Focus on fish and seafood

From eel to pike-perch and from Brandenburg to New Zealand: more than 80 different species of fish, crab and mollusc on the Berlin Exhibition Grounds

Berlin, 4 November 2014 – At the International Green Week Berlin 2015 the Hamburg-based Fish Information Centre (FIZ) will be exhibiting more than 80 different species of fish, crab and mollusc. From 16 to 25 January in Hall 14.1 an ice-bed display measuring ten square metres will be whetting visitors’ appetites for fish and seafood from local rivers, lakes, the sea and faraway oceans.

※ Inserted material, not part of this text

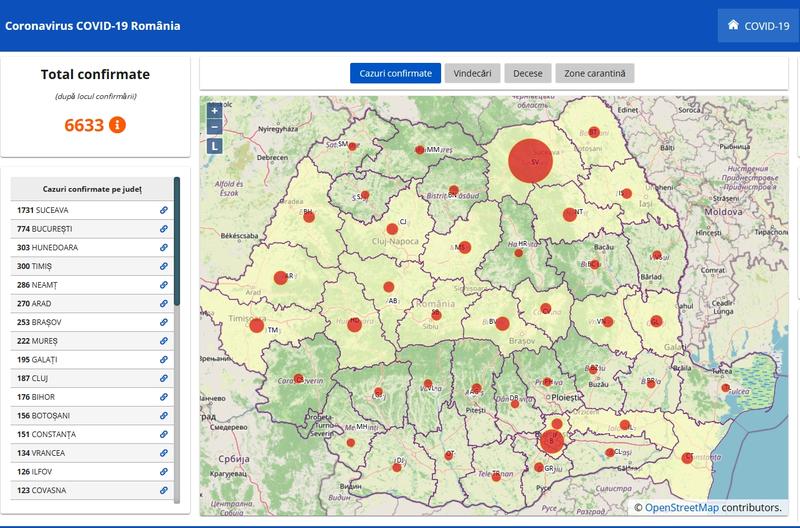
Task: Open the link icon for CLUJ
Action: [164, 378]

Salmon more and more popular with consumers

For ten years the different kinds of fish preferred by German consumers always used to be the same: Alaska pollock, followed by herring, salmon and tuna fish. However, a new study by FIZ shows that this has changed: Alaska pollock stays in first place, but then there is a shift: salmon (17 per cent) has replaced herring (16 per cent) as the second most popular fish. What is more, trout, a freshwater fish, has left pangasius trailing in popularity, with consumers now less and less inclined to buy it. At five per cent, trout is the fifth most popular fish purchase. Tuna fish stays in fourth place.

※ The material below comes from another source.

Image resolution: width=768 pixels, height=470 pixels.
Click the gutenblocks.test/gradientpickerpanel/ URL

Visitors will be able to admire them at the Green Week in Berlin, along with lesser-known fish such as coral hind, mahi-mahi and red scorpion fish, together with local and exotic species of crab and mollusc. Scientists from the Max Rubner Institute will be on hand to give expert answers to any questions on fish, crabs and molluscs.

Fish from Brandenburg

Fish from Brandenburg will be travelling the shortest distance to the Green Week. Members of the Berlin/Brandenburg Regional Fisheries Association and the Brandenburg Regional Anglers Association will be available to explain the species of fish in local rivers, ponds and lakes, how aquaculture works and how professional fishermen and hobby anglers can help to keep fish stocks at sustainable levels.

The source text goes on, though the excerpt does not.